AIM: Please reproduce the records below, substituting "Add to calendar" for "Subscribe to calendar" and leaving everything else unchanged.

Target pointing data:
-- START --

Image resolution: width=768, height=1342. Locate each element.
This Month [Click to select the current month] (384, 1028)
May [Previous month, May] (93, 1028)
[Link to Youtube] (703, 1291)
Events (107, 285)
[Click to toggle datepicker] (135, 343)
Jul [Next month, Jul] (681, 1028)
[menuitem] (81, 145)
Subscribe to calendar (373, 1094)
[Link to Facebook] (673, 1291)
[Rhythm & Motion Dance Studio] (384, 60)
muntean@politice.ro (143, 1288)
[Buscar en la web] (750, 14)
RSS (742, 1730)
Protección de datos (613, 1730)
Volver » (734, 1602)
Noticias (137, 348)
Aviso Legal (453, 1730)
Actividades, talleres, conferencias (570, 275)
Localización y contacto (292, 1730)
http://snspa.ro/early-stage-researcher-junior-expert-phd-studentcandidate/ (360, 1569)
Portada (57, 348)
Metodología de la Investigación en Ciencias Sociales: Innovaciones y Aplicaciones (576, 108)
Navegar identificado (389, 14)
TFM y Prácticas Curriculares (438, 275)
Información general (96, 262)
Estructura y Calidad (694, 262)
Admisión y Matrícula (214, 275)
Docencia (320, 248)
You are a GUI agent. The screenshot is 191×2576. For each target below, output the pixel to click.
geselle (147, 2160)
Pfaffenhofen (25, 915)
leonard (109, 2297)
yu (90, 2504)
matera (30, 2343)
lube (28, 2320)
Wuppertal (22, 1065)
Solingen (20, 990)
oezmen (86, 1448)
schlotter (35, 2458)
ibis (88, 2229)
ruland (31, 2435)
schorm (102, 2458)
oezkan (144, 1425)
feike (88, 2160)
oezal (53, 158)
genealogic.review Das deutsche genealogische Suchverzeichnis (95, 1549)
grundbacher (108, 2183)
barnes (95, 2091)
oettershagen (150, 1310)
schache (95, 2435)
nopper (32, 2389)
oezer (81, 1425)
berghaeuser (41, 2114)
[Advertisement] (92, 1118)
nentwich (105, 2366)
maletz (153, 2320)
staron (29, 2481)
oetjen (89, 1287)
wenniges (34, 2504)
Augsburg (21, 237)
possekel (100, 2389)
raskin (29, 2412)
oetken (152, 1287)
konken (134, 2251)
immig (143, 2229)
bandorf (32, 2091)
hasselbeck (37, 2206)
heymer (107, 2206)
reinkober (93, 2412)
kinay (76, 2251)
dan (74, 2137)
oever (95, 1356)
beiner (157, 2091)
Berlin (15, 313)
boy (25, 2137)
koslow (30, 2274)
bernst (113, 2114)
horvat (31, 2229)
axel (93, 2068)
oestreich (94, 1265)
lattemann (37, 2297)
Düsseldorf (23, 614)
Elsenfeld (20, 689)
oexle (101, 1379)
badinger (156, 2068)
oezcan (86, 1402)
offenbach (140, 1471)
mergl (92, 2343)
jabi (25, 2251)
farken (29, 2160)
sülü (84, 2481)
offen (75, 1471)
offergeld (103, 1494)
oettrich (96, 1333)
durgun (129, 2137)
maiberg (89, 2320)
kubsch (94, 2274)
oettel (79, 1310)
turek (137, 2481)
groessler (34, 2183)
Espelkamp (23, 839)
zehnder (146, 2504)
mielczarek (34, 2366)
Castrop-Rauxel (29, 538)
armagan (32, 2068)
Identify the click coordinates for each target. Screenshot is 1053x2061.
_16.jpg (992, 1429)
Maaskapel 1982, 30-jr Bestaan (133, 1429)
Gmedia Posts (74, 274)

-- END --

WRITTEN ANSWER:
Image resolution: width=768, height=1342. Locate each element.
This Month [Click to select the current month] (384, 1028)
May [Previous month, May] (93, 1028)
[Link to Youtube] (703, 1291)
Events (107, 285)
[Click to toggle datepicker] (135, 343)
Jul [Next month, Jul] (681, 1028)
[menuitem] (81, 145)
Add to calendar (373, 1094)
[Link to Facebook] (673, 1291)
[Rhythm & Motion Dance Studio] (384, 60)
muntean@politice.ro (143, 1288)
[Buscar en la web] (750, 14)
RSS (742, 1730)
Protección de datos (613, 1730)
Volver » (734, 1602)
Noticias (137, 348)
Aviso Legal (453, 1730)
Actividades, talleres, conferencias (570, 275)
Localización y contacto (292, 1730)
http://snspa.ro/early-stage-researcher-junior-expert-phd-studentcandidate/ (360, 1569)
Portada (57, 348)
Metodología de la Investigación en Ciencias Sociales: Innovaciones y Aplicaciones (576, 108)
Navegar identificado (389, 14)
TFM y Prácticas Curriculares (438, 275)
Información general (96, 262)
Estructura y Calidad (694, 262)
Admisión y Matrícula (214, 275)
Docencia (320, 248)
You are a GUI agent. The screenshot is 191×2576. For each target below, output the pixel to click.
geselle (147, 2160)
Pfaffenhofen (25, 915)
leonard (109, 2297)
yu (90, 2504)
matera (30, 2343)
lube (28, 2320)
Wuppertal (22, 1065)
Solingen (20, 990)
oezmen (86, 1448)
schlotter (35, 2458)
ibis (88, 2229)
ruland (31, 2435)
schorm (102, 2458)
oezkan (144, 1425)
feike (88, 2160)
oezal (53, 158)
genealogic.review Das deutsche genealogische Suchverzeichnis (95, 1549)
grundbacher (108, 2183)
barnes (95, 2091)
oettershagen (150, 1310)
schache (95, 2435)
nopper (32, 2389)
oezer (81, 1425)
berghaeuser (41, 2114)
[Advertisement] (92, 1118)
nentwich (105, 2366)
maletz (153, 2320)
staron (29, 2481)
oetjen (89, 1287)
wenniges (34, 2504)
Augsburg (21, 237)
possekel (100, 2389)
raskin (29, 2412)
oetken (152, 1287)
konken (134, 2251)
immig (143, 2229)
bandorf (32, 2091)
hasselbeck (37, 2206)
heymer (107, 2206)
reinkober (93, 2412)
kinay (76, 2251)
dan (74, 2137)
oever (95, 1356)
beiner (157, 2091)
Berlin (15, 313)
boy (25, 2137)
koslow (30, 2274)
bernst (113, 2114)
horvat (31, 2229)
axel (93, 2068)
oestreich (94, 1265)
lattemann (37, 2297)
Düsseldorf (23, 614)
Elsenfeld (20, 689)
oexle (101, 1379)
badinger (156, 2068)
oezcan (86, 1402)
offenbach (140, 1471)
mergl (92, 2343)
jabi (25, 2251)
farken (29, 2160)
sülü (84, 2481)
offen (75, 1471)
offergeld (103, 1494)
oettrich (96, 1333)
durgun (129, 2137)
maiberg (89, 2320)
kubsch (94, 2274)
oettel (79, 1310)
turek (137, 2481)
groessler (34, 2183)
Espelkamp (23, 839)
zehnder (146, 2504)
mielczarek (34, 2366)
Castrop-Rauxel (29, 538)
armagan (32, 2068)
Identify the click coordinates for each target. Screenshot is 1053x2061.
_16.jpg (992, 1429)
Maaskapel 1982, 30-jr Bestaan (133, 1429)
Gmedia Posts (74, 274)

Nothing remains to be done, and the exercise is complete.